╭─ RECORDS TO USE

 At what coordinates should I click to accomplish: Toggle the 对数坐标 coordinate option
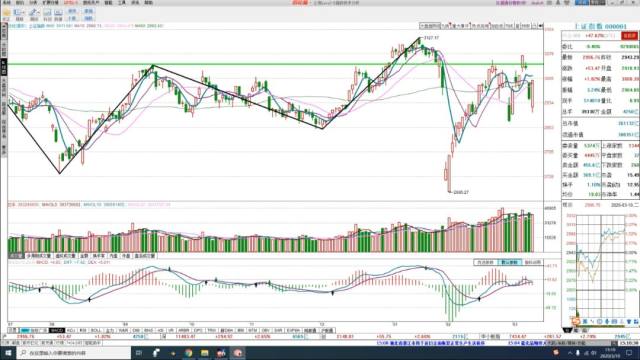[x=486, y=262]
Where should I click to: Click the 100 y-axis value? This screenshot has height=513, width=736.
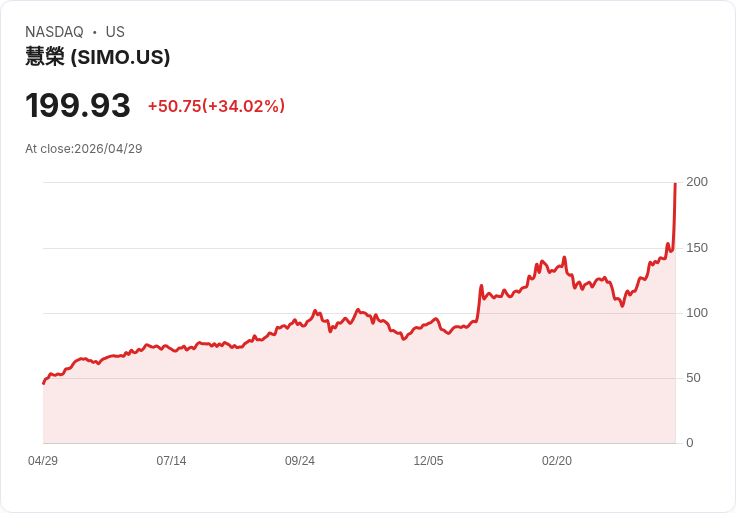tap(697, 313)
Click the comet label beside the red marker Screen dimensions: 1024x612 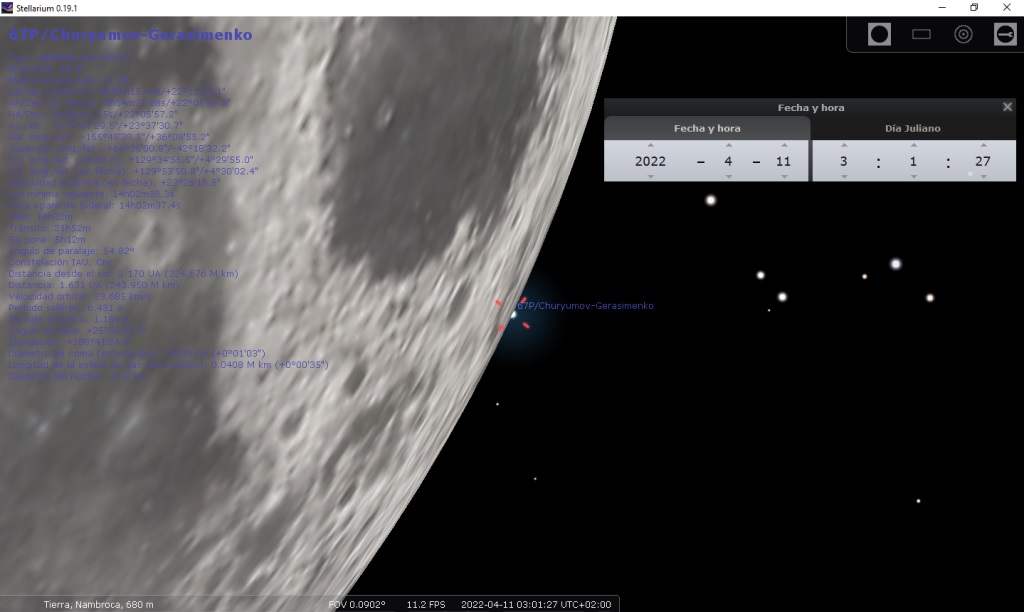[x=586, y=306]
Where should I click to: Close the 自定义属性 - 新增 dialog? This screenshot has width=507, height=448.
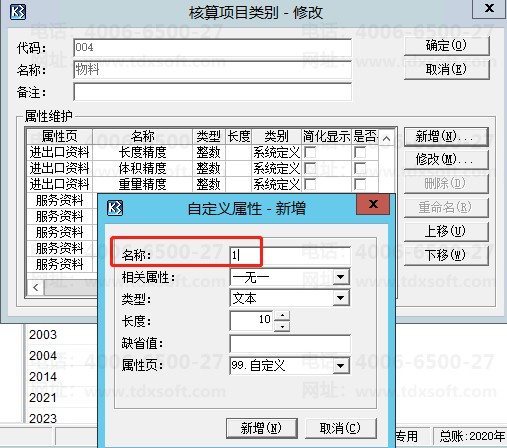point(373,204)
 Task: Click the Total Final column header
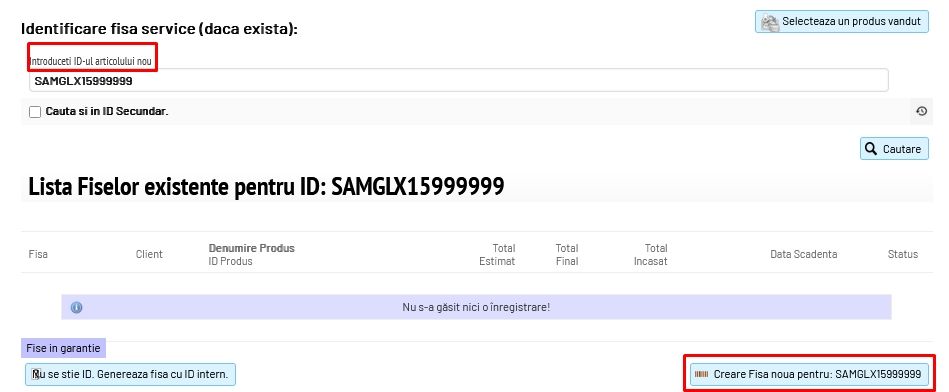click(x=567, y=255)
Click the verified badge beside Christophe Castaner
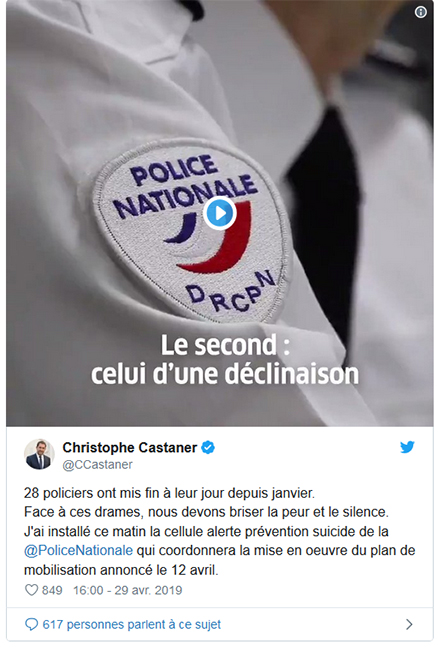Viewport: 438px width, 650px height. point(208,448)
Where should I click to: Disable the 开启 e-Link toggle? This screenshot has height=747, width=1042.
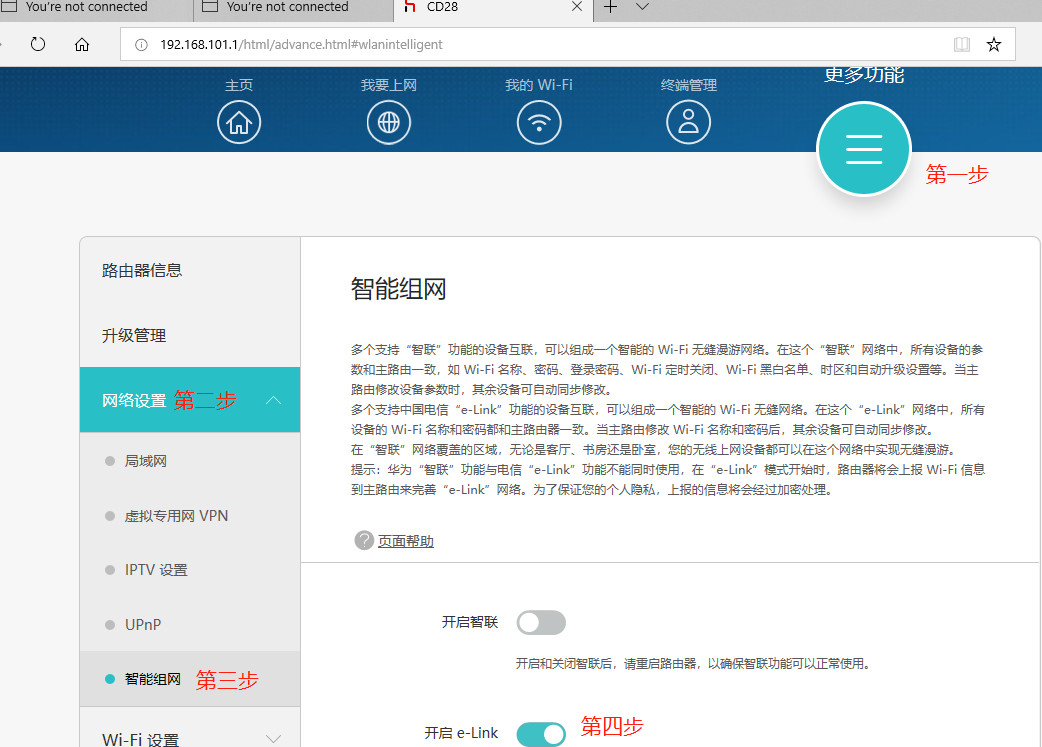(540, 733)
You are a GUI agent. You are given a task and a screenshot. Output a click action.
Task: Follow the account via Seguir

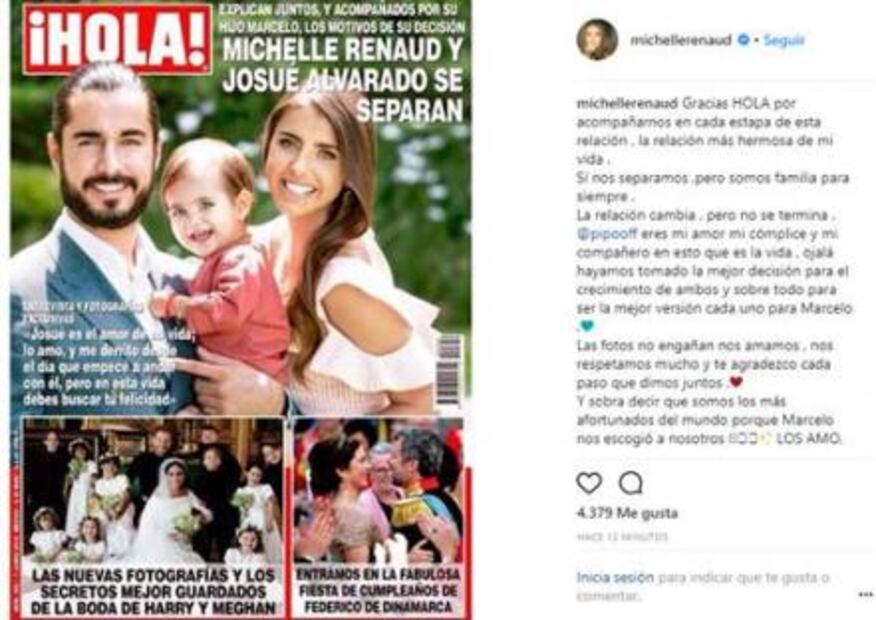[784, 40]
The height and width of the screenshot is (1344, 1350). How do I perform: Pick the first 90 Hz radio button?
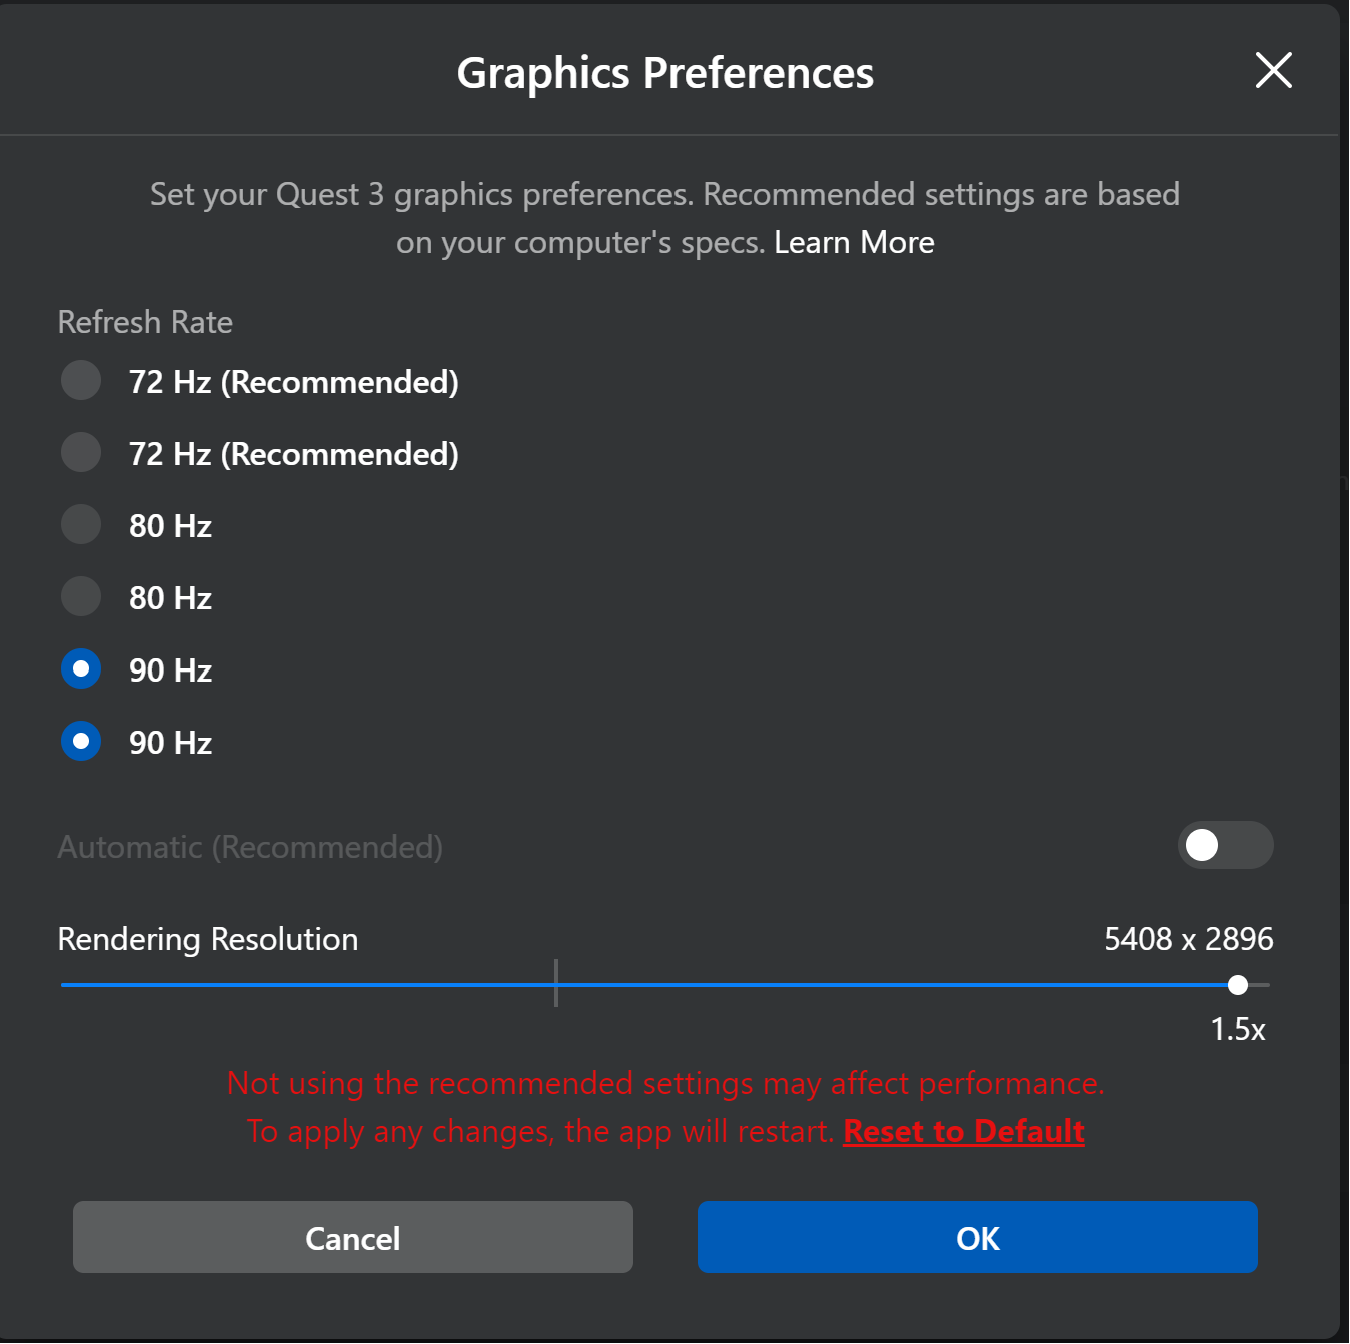[x=81, y=669]
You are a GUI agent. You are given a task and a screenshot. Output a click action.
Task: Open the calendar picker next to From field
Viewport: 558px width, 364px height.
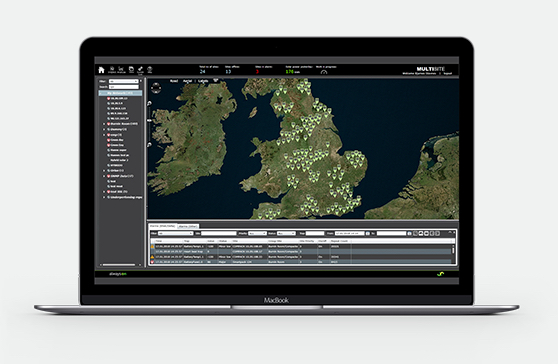pyautogui.click(x=368, y=233)
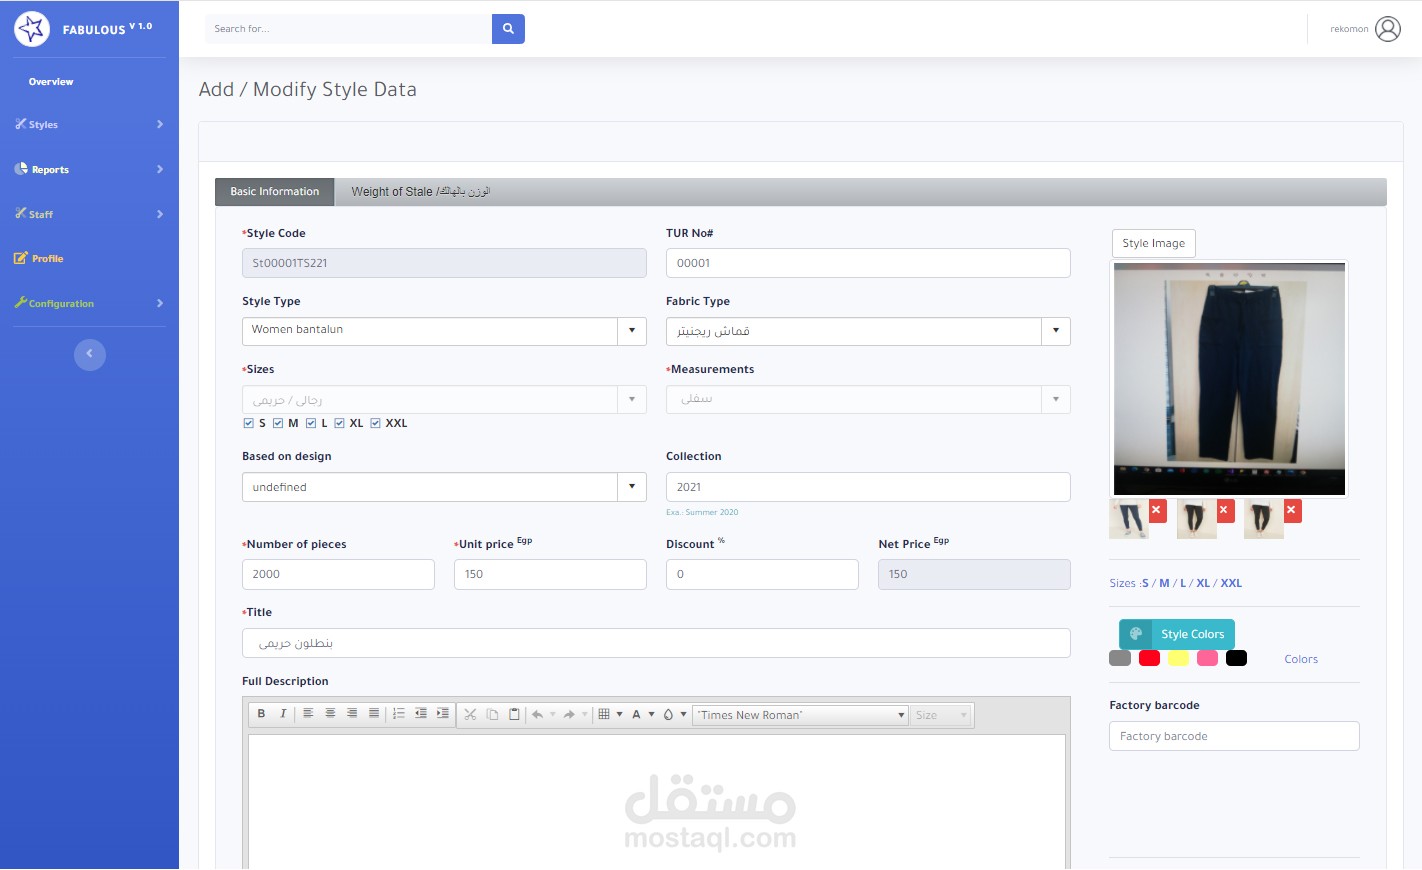The image size is (1422, 870).
Task: Click the Cut scissors icon in the editor toolbar
Action: point(469,714)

╰─

▸ **GOAL OF THE EXERCISE**:
Where a line contains "Where should I click to: Disable", begin there and transcribe every line through the last one of the records above, exactly and with no pictures.

▸ **RESPONSE TO THIS EXERCISE**:
Where should I click to: Disable the 开启 e-Link toggle? This screenshot has height=747, width=1042.
(540, 733)
You are a GUI agent. You are given a task and a screenshot. Output a click action.
Task: Follow the account via Seguir

[784, 40]
The height and width of the screenshot is (1344, 1350). How do I perform: Pick the first 90 Hz radio button?
[x=81, y=669]
You are a GUI agent. You are given a task and a screenshot. Output a click action.
Task: Open the calendar picker next to From field
Viewport: 558px width, 364px height.
pyautogui.click(x=368, y=233)
The image size is (1422, 870).
Task: Click the Cut scissors icon in the editor toolbar
Action: point(469,714)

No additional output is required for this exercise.